> [EXERCISE BRIEF]: Start with the line that holds "This screenshot has height=628, width=900.". Please copy it and each remaining line below exactly, leaving pictures out.

> [GIVEN RECORDS]:
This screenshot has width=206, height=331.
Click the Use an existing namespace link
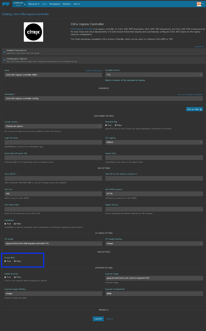(x=190, y=94)
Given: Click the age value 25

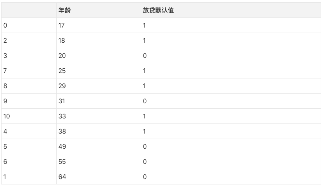Looking at the screenshot, I should [62, 71].
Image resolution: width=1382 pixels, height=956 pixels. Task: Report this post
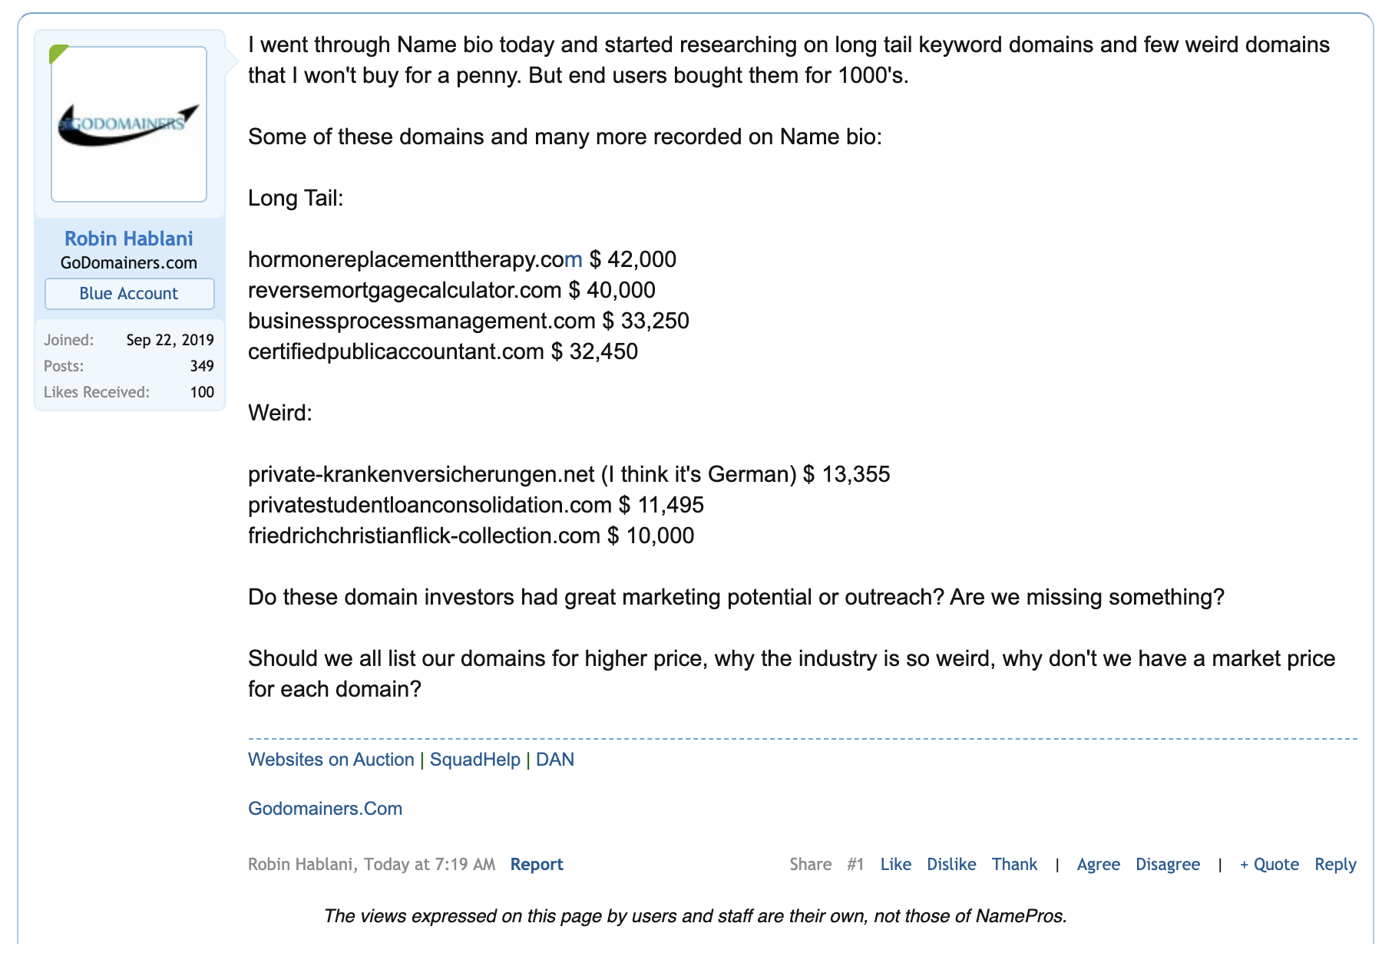coord(537,865)
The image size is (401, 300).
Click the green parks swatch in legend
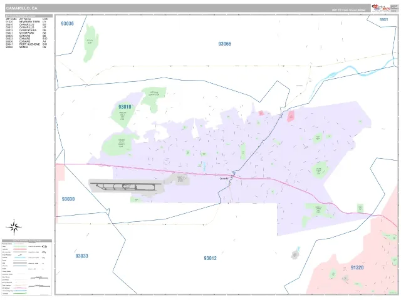coord(20,246)
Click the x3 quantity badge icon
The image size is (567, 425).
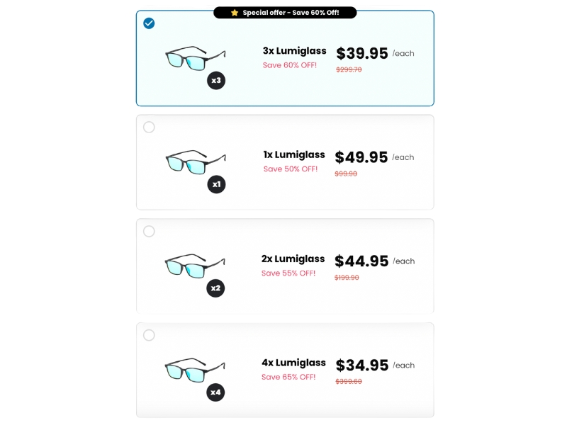pos(216,80)
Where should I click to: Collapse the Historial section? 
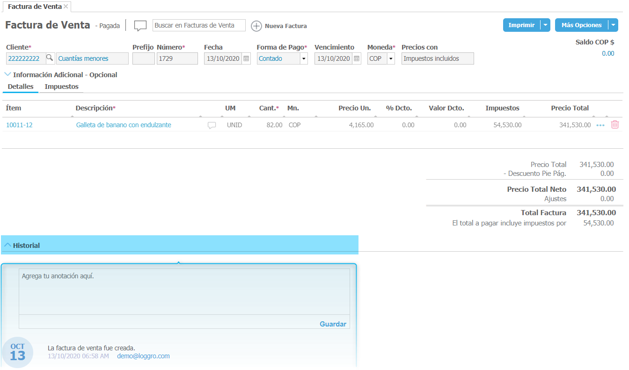coord(7,245)
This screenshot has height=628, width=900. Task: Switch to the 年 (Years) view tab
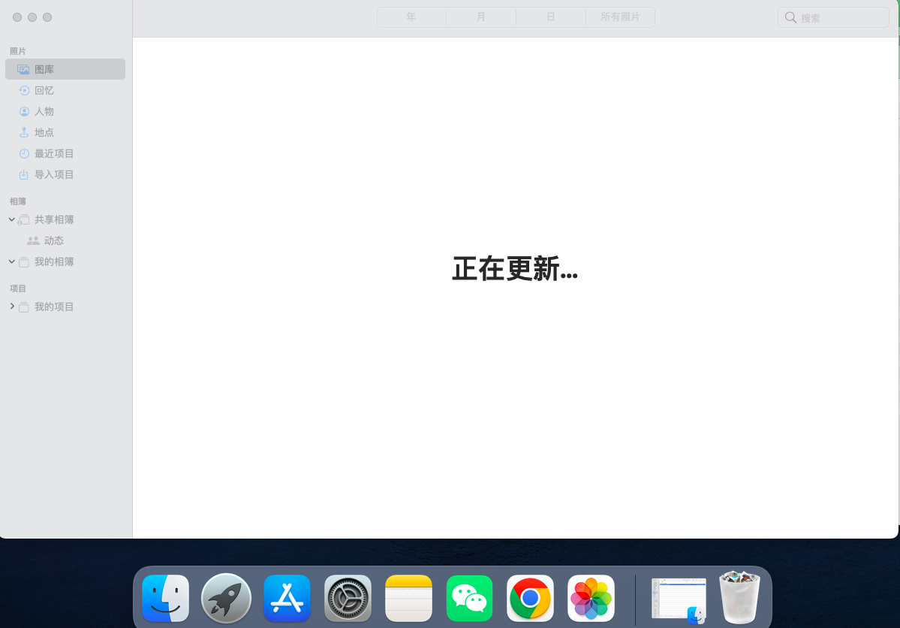click(x=411, y=17)
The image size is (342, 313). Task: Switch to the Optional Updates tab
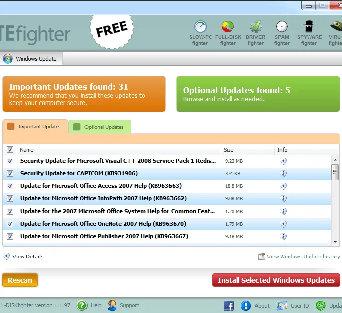[100, 127]
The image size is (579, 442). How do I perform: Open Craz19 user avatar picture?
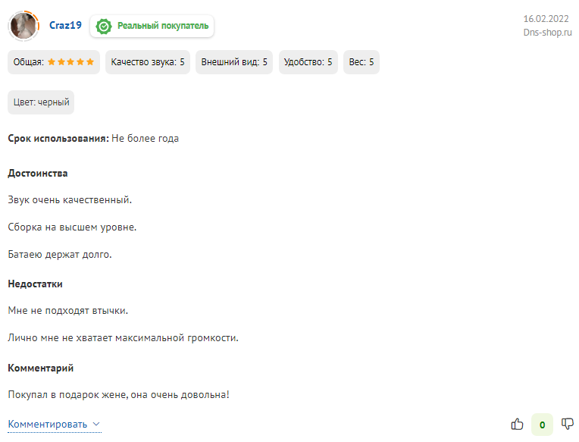pos(23,26)
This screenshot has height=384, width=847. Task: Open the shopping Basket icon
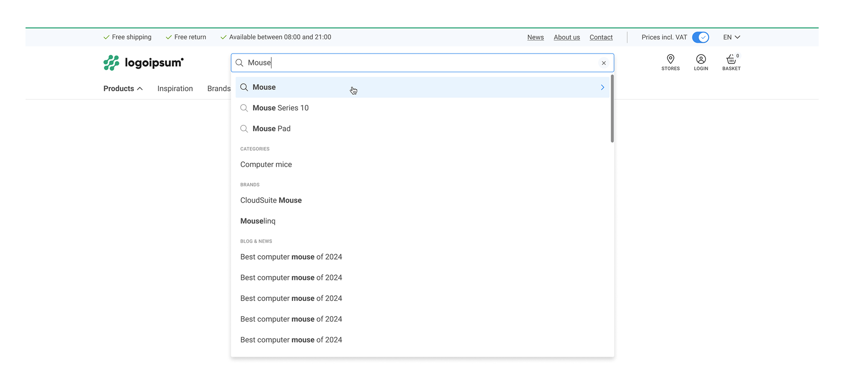coord(731,60)
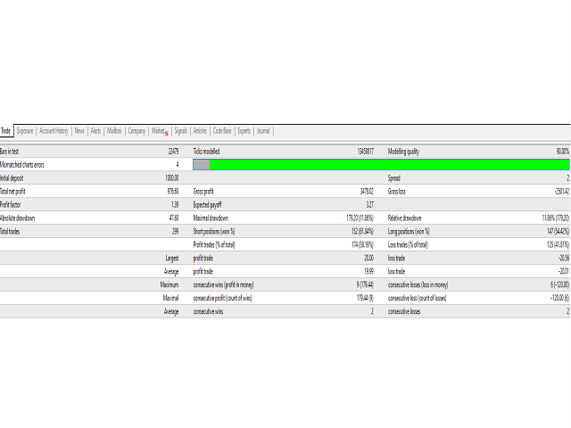Open the Market tab
Screen dimensions: 571x428
pos(158,130)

> [RESULT FOR THIS EXERCISE]:
This screenshot has height=628, width=900. Task: Switch to the 年 (Years) view tab
click(x=411, y=17)
The image size is (342, 313). Task: Switch to the Optional Updates tab
[100, 127]
The image size is (579, 442). How do I perform: Open Craz19 user avatar picture?
pos(23,26)
This screenshot has height=384, width=847. Task: Open the shopping Basket icon
coord(731,60)
Open the Market tab
Screen dimensions: 571x428
pos(158,130)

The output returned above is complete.